Character is a well-known descriptor, but a poorly defined one. It is probably this lack of a tight definition that has led to it being relegated to the fuzzier parts of business conduct. By character, Kiel is referring to a set of habitually manifest ways of behaving. Anthropologist Donald Brown has drawn a set of four “universal moral principles” from a list of nearly 500 internationally observed behaviours. These are integrity, responsibility, forgiveness, and compassion.
Kiel calls these the “Keystone Character Habits” of leadership. The studies of the Virtuoso versus the Self-Focused CEOs revealed the former were habitually high on these Keystones and produced better results, with the latter habitually lower on the Keystones and producing lower results.

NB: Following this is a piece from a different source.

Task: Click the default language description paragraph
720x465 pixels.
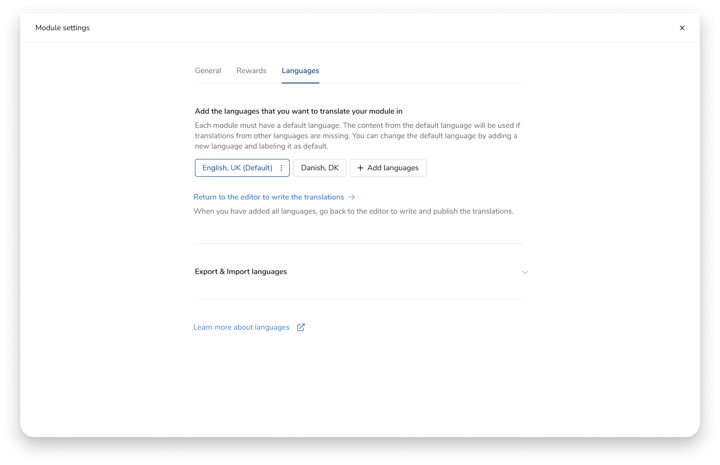Action: tap(357, 135)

Integrity and responsibility are “head” characteristics. Integrity involves telling the truth, walking the talk, standing up for what is right and keeping promises. Responsibility involves owning one’s personal choices, admitting mistakes and failures, and expressing a concern for the common good.
Forgiveness and compassion are “heart” characteristics. Forgiveness involves letting go of one’s mistakes, letting go of others' mistakes, and focusing on what is right rather than what is wrong. Compassion involves empathising with others, empowering others, actively caring for others, and committing to others' development.

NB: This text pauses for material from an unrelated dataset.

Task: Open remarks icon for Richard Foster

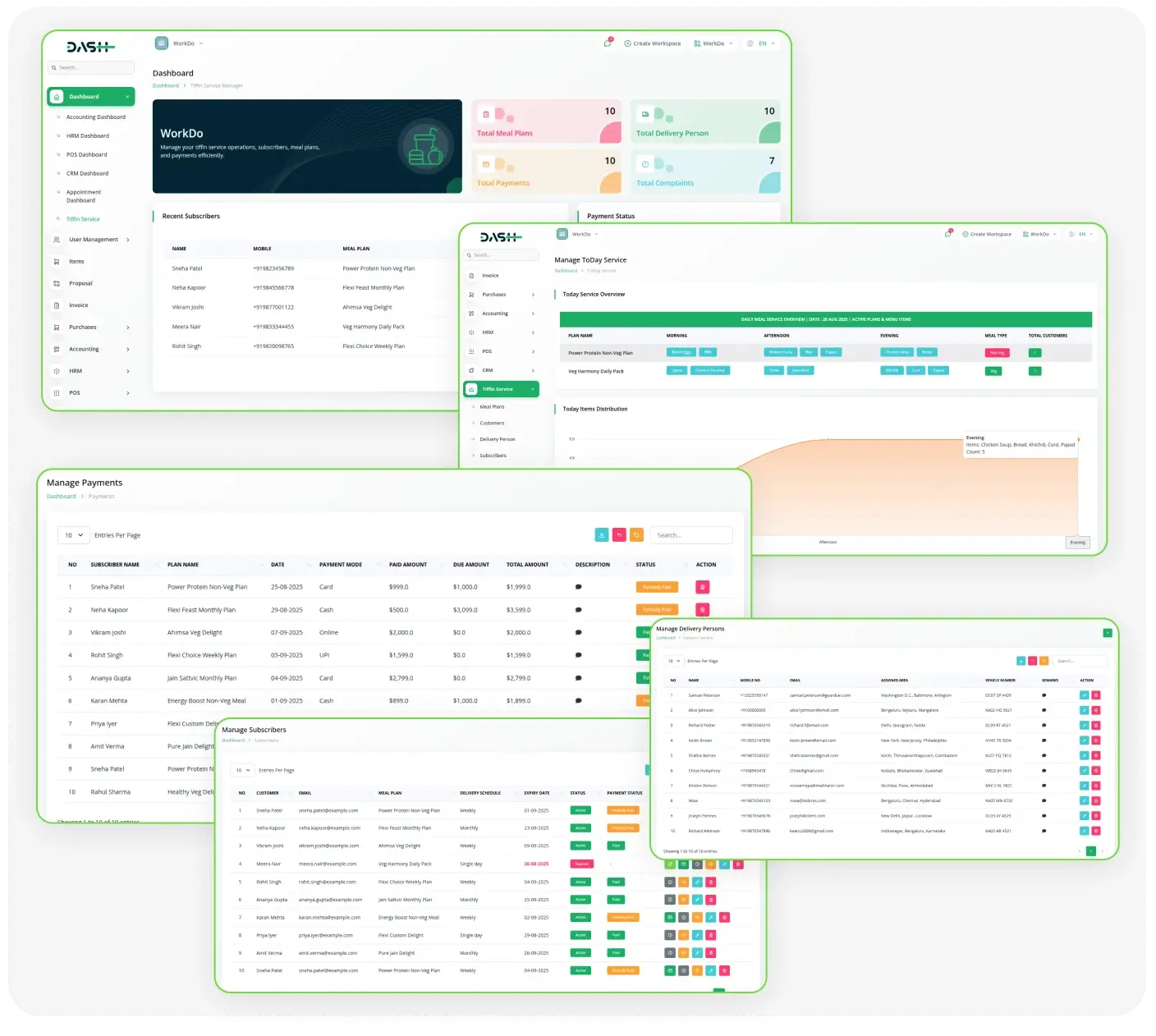Action: pos(1044,726)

Not only would a Virtuoso CEO have to display these characteristics, but his top team would have to do the same. A CEO could not be considered a Virtuoso leader if he is incapable of getting his own team to behave well.
The Self-Focused CEOs by contrast, were rated by their staff as not trusted to keep their promises (lacking integrity), and often passing blame off on others to protect themselves (failing to take responsibility). They were seen as frequently punishing well-intentioned people for making mistakes (not forgiving), and being especially poor at caring for people (lacking compassion).

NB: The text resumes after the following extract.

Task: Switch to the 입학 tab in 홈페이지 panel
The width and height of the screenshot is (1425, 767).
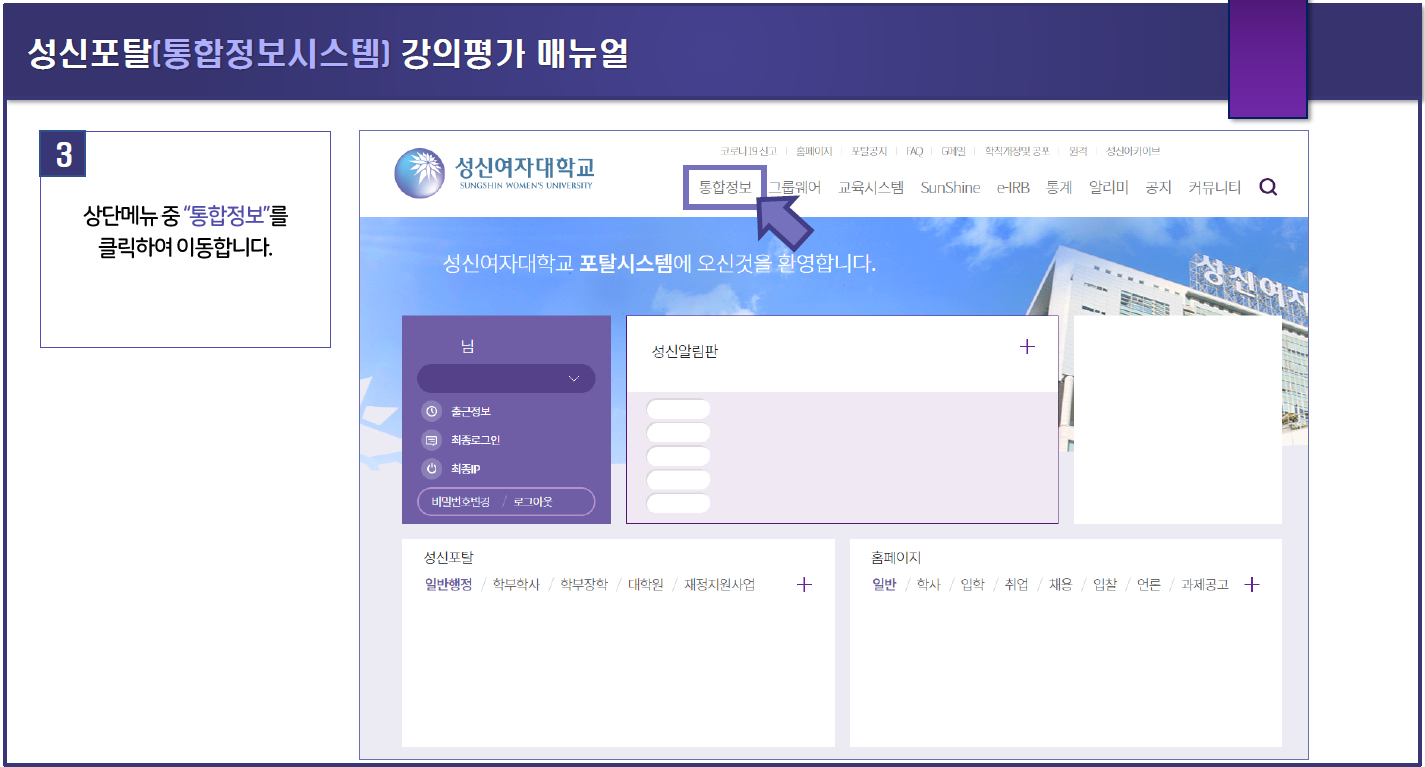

The result of this self-focus was not only a lower return on assets for investors, but less workplace satisfaction and engagement from those they employed. In general the Self-Focused “appear to be most concerned about their own success and financial security” with little regard for their employees.
Part of Kiel’s research was to assess the CEO’s levels of self-awareness. What emerged clearly was that the Virtuosos were relatively accurate in their assessment of themselves, as against the assessment of them by their staff. Occasionally, some did underrate themselves somewhat. In contrast, the majority of Self-Focused CEOs rated themselves as highly as the Virtuoso CEOs, indicating a significant lack of self-awareness.
This study has more profound implications. Just as a business has a value-chain leading from raw materials to the marketable product, for example, so do all businesses have a value-chain leading from the CEO to the returns the company produces.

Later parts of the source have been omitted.